Sitting down with your executive team, you’ve digested the findings found in the Opportunity Assessment that Trindent Consulting conducted on several key areas of your organization. Impressed, and ready to achieve the sustainable financial improvements Trindent has outlined, you and your team decide to proceed forward with the Engagement proposal.
Before the work starts, here are the three key things you should know in order to maximize the value of your consultants.
- Your Team Plays a Central Role in Steering the Ship
An implantation engagement is a complex process and can face a number of challenges that would stymie its true value potential. While consulting teams are used to working through whatever obstacles they face, being able to collaborate with the right client team is necessary to keep the engagement on track and maximize its value.
One example where good client collaboration is key is keeping the work within scope. Consultants frequently receive requests to complete or analyze work outside the defined scope of the engagement. There are circumstances where these asks may be appropriate, but often they are not, and they run the risk of sending the engagement down a proverbial rabbit hole.
To the person making the request, the additional task may seem minimal, something that shouldn’t take long given the expertise of the consultants, but these requests add up, and if left unchecked can divert attention away from the true objective of the engagement.
In situations like these, consultants necessarily rely on the expertise of the client team to help navigate the ship in the right direction, saving time and avoiding wasted effort in order to maximize the value of the project.
2. Get Ahead of This Detail
When a project enters the Engagement phase, it’s most likely not the only ongoing initiative within the organization.

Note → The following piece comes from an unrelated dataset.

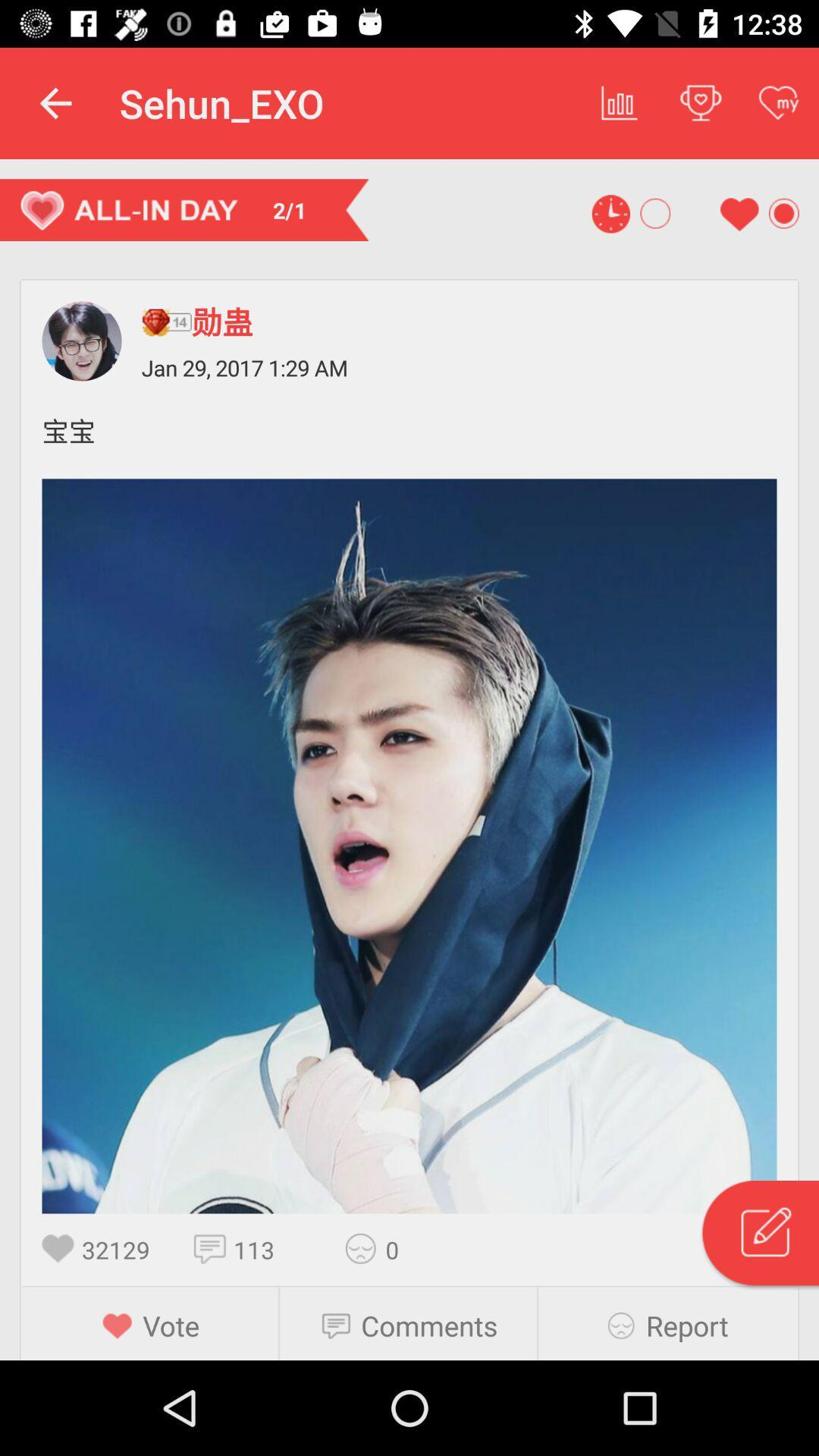 The height and width of the screenshot is (1456, 819). Describe the element at coordinates (366, 1248) in the screenshot. I see `the item to the right of the 113 icon` at that location.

Most companies will have several on-going projects running concurrently. The Financial Evaluation your company will be doing throughout the life of these projects will see savings being found, but without a clear delineation as to what initiative they originated from.

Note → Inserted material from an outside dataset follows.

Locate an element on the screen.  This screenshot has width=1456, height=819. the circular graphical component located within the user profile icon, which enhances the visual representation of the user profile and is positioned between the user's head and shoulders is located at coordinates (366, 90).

Halting or delaying any engagement schedule to ascertain the source of benefits is counterintuitive to adding value. It’s easy to get caught up in details, but project schedules need to stay on track and not lose momentum in order to maximize the savings your company will realize. Therefore, it’s important for your leadership team to know when projects go live and what benefits they are projected to find. This way, savings can quickly be attributed to their respective programs and schedules can stay on target.
With a Trindent engagement, you will be able to refer to our Method Change documentation, which will clearly outline the key activities and calculated savings within the cost-benefit analysis to allow you to easily track the savings our initiatives are finding.

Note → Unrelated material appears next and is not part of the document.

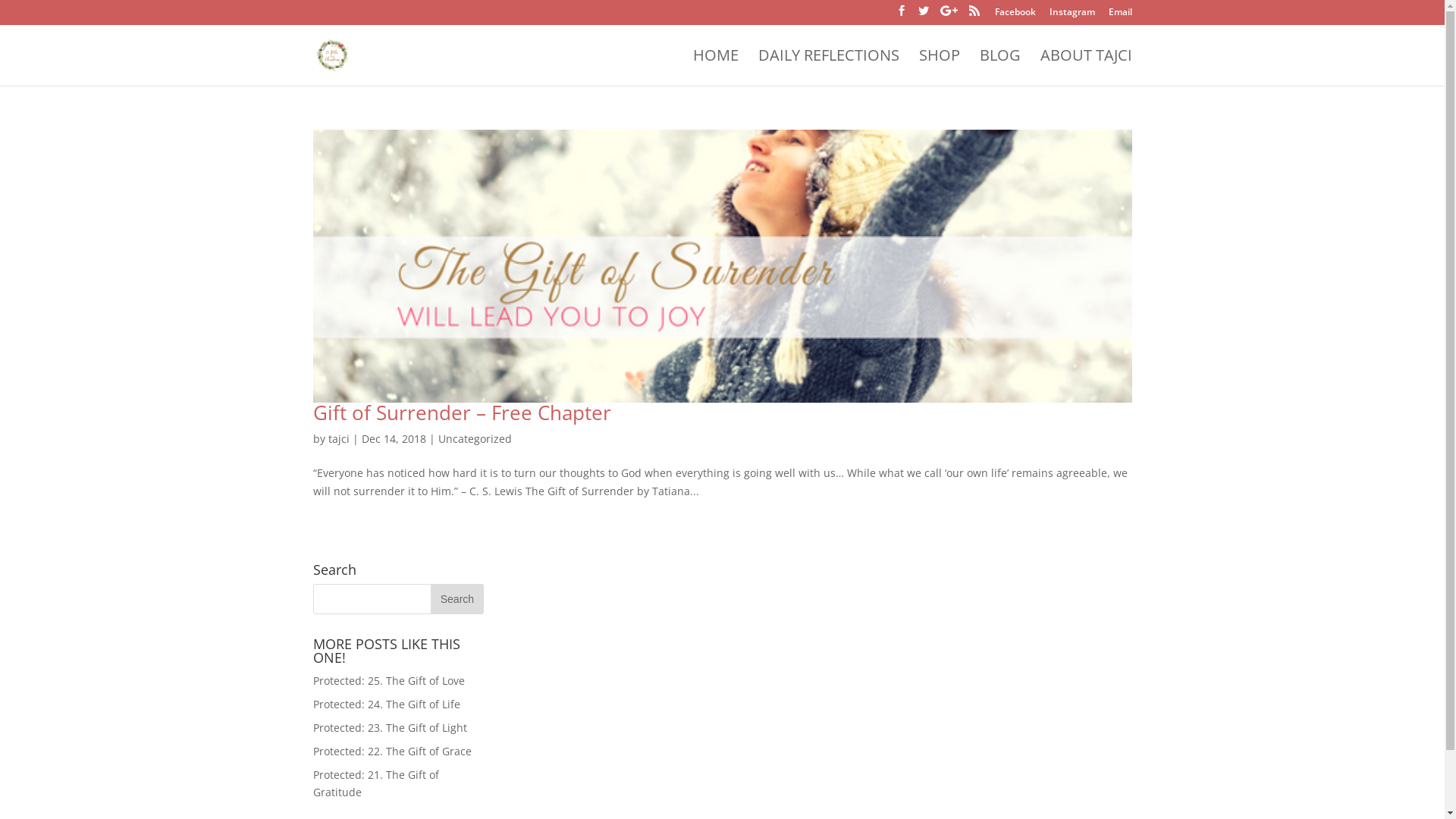 This screenshot has width=1456, height=819. What do you see at coordinates (391, 751) in the screenshot?
I see `'Protected: 22. The Gift of Grace'` at bounding box center [391, 751].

3. Regular Project Updates Lead to Success
There is a long-standing belief that consulting projects conceal the value they create or that the achievements of these projects are untraceable. However, part of Trindent’s process is to hold weekly Engagement Status Report meetings with client management teams to update them on progress against targets, to celebrate the wins, and to discuss setbacks or challenges. Project outcomes are openly examined, and annualized savings are reviewed.
These meetings are your team’s opportunity to maximize the value of an engagement, and it’s therefore important that they attend the meetings regularly and stay involved as much as possible. The meetings give your team regular and recurring visibility to the progress of an engagement and whether it’s tracking against targets. They give your team the opportunity to provide guidance in areas of challenge, and a chance to voice concerns that can be resolved before they become a larger issue that affects the project. These meetings are key to a successful project outcome.
Maximum Long-Term Value
Trindent engagements aim for sustainable changes that last and continue to yield benefits for a long time. But it’s critical to have good collaboration between clients and consultants to maximize the benefits of process, system, and behavior changes. Your team has an important role to play in the success of any engagement.